[BEGIN Data provided]

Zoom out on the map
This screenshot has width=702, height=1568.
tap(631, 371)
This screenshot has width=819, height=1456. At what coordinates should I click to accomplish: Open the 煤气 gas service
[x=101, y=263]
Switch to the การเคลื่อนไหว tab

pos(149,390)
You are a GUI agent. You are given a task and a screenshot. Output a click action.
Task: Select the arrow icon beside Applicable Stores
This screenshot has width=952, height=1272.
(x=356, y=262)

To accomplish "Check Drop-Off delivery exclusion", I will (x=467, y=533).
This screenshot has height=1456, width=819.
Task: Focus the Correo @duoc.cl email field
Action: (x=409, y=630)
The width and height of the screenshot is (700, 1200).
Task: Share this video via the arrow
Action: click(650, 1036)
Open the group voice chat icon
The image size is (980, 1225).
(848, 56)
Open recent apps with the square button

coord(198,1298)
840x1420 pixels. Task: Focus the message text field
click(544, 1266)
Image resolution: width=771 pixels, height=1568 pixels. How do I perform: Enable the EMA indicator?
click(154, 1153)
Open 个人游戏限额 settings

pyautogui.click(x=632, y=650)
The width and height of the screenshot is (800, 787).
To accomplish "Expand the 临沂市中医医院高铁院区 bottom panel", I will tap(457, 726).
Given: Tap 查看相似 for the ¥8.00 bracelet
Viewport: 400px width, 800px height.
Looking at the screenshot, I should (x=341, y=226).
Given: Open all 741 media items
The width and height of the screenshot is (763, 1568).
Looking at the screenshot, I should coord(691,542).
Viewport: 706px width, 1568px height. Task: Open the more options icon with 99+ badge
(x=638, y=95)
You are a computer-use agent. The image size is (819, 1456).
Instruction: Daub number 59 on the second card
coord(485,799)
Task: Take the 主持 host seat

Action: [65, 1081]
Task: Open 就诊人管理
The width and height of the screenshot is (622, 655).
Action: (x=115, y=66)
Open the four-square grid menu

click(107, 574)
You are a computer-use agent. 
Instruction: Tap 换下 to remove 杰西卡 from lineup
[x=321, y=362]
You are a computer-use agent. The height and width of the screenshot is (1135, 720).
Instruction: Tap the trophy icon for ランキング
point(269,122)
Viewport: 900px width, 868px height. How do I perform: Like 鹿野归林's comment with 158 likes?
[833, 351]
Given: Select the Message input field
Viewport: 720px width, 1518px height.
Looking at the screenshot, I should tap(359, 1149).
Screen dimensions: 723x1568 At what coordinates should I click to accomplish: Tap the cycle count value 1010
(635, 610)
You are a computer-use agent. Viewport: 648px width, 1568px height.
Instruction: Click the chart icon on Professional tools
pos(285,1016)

[END Data provided]

What is expected – Please copy the lines in the source data above verbatim, starting with the line containing "The width and height of the screenshot is (800, 787)." and continuing through the line containing "Looking at the screenshot, I should (x=341, y=226).".

Solved problem –
The width and height of the screenshot is (800, 787).
To accomplish "Expand the 临沂市中医医院高铁院区 bottom panel", I will tap(457, 726).
Given: Tap 查看相似 for the ¥8.00 bracelet
Viewport: 400px width, 800px height.
Looking at the screenshot, I should (x=341, y=226).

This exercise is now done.